First, let’s take a look at the problem that we are trying to get rid of: overfitting. Overfitting happens when the model adapts to training data too well. This usually means that we get excellent results with training data, but poor results with any new data. Overfitting is sometimes called overtraining in machine learning.

Below you can see a visualization of the issue:

Overfitting

The black points are the original data points. The red line is the overfitted model. It learns from the data as well as the noise. The blue line is a better model. This is an example of a situation where the model is giving us more useful information than the raw data itself (as long as we don’t do overfitting).

Using dropout to solve the problem

There are many ways to solve the presented problem. One solution often used in deep neural nets is dropout. Below is a picture of a typical neural net architecture.

Neural net

Now dropout comes to play. The basic idea is very simple. Just randomly drop some units in the network in the training phase. This is what it might look like:

Neural net with dropout

The idea is to get all of the neurons to contribute to the model evenly (model averaging). This way individual neurons can’t dominate by themselves.

Example implementation

How to implement dropout in practice? Let’s look at Keras, which is a high-level neural network API. It will be integrated into TensorFlow soon, but can also use other backends, such as CNTK.

Keras Sequential model allows us to stack model layers linearly. Any neural network layer, be it a normal densely connected neural layer or a convolutional layer, can be added simply using model.add(). In this case, the dropout becomes just another layer. First we need to import it.

from keras.layers import Dropout

After this, you only need to add a dropout layer after any neural network layer.

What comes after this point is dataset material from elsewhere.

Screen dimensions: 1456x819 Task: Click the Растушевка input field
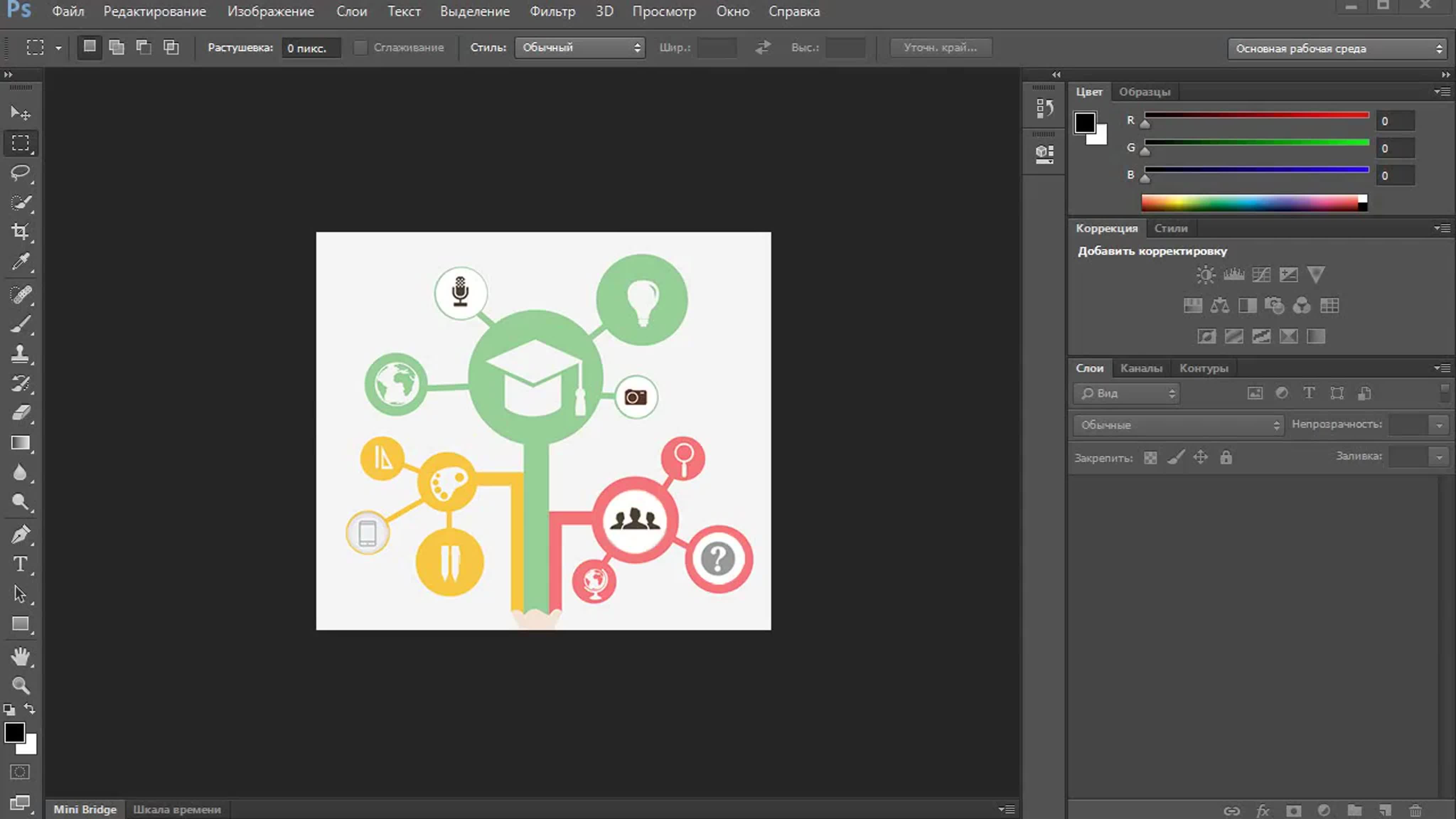(311, 48)
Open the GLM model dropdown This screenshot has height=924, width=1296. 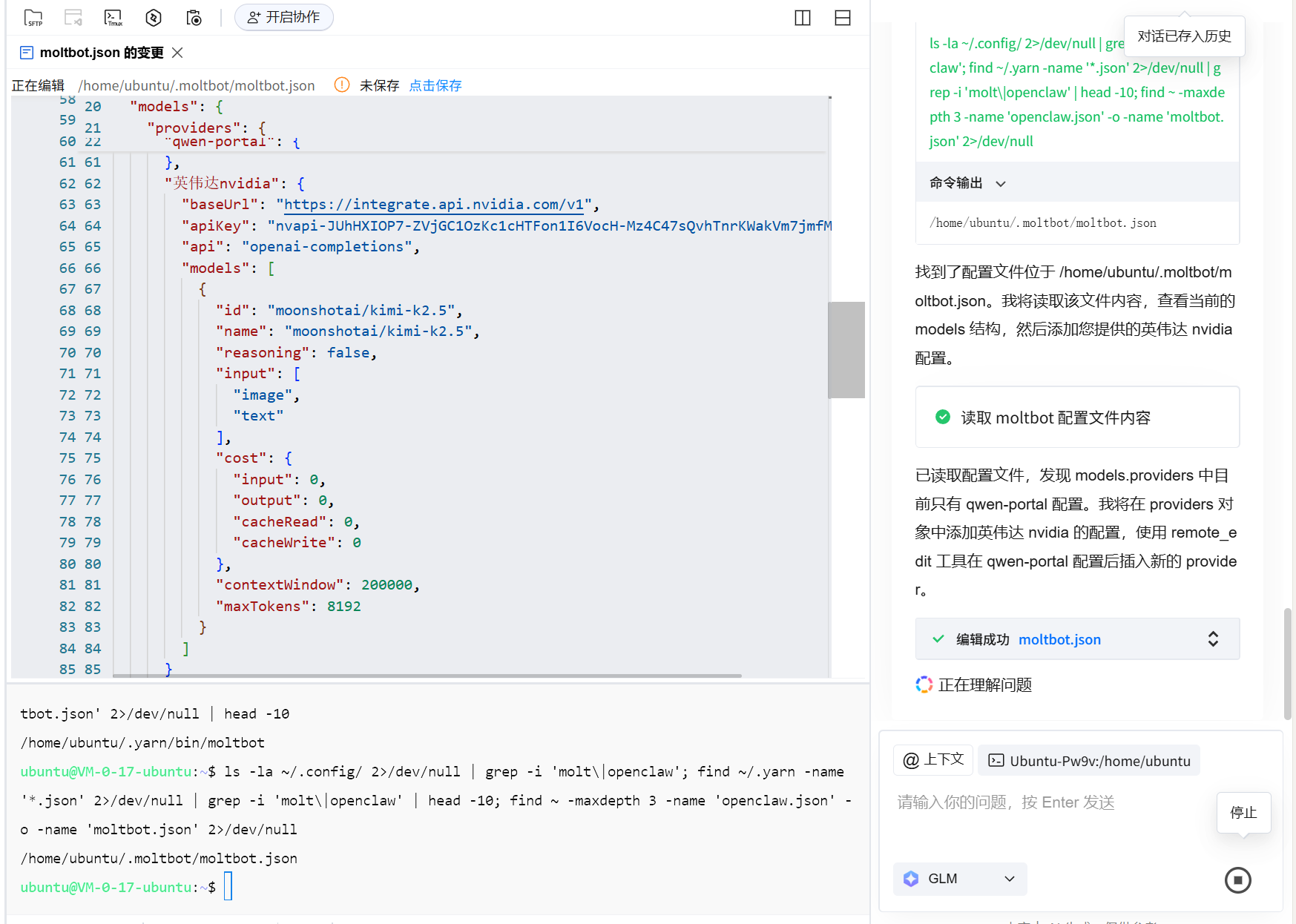(960, 879)
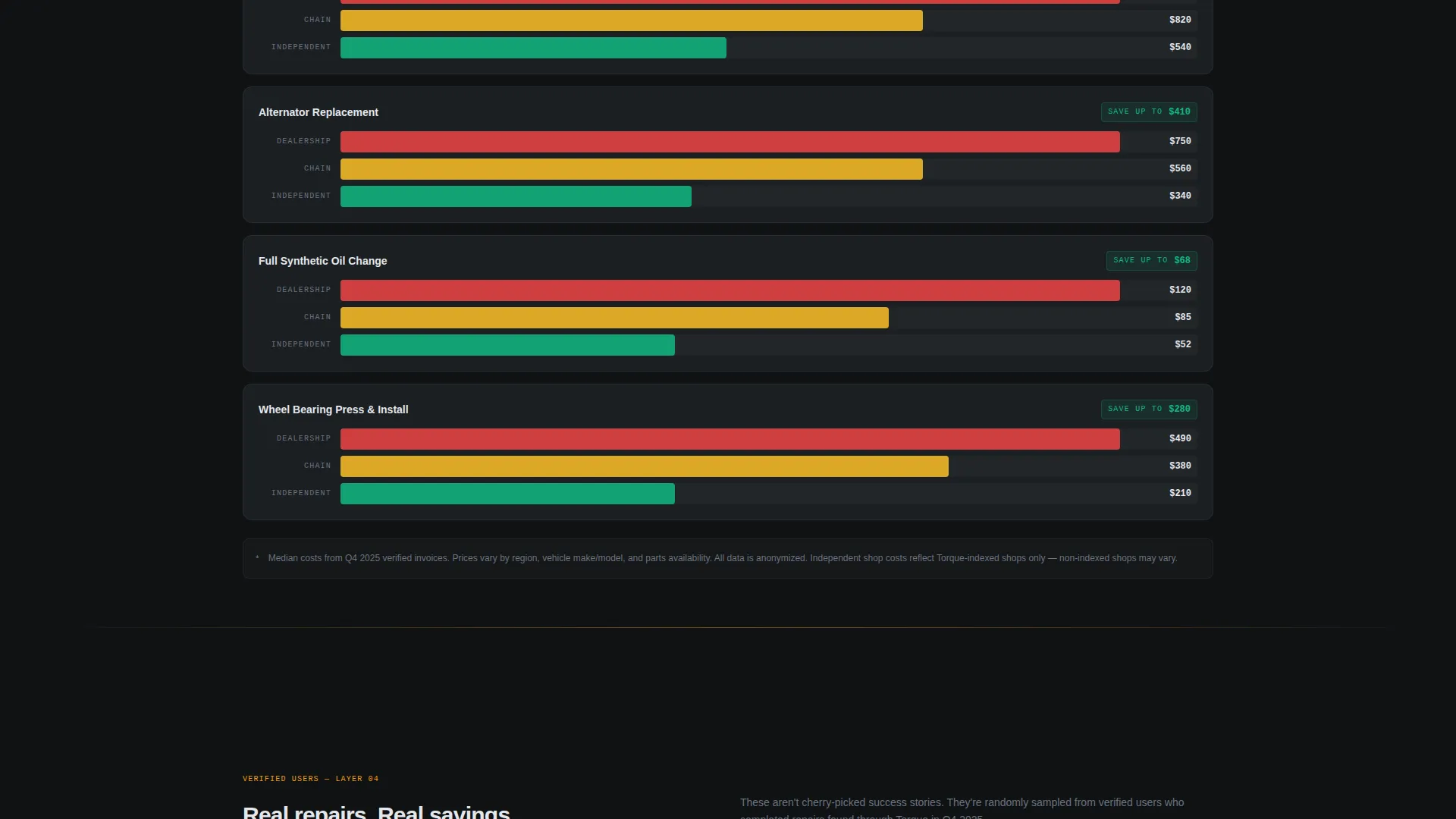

model.add(Dropout(rate=0.25))

In the above example 25% of the input units of a layer are set to 0 during training. It really couldn’t be simpler.

Conclusion

Overfitting is a very real and common problem in machine learning. Dropout is a simple and effective regularization technique to encourage model learning across all neurons in the network. This creates a more generalized model that works better with new data. Using dropout can be very simple with existing frameworks.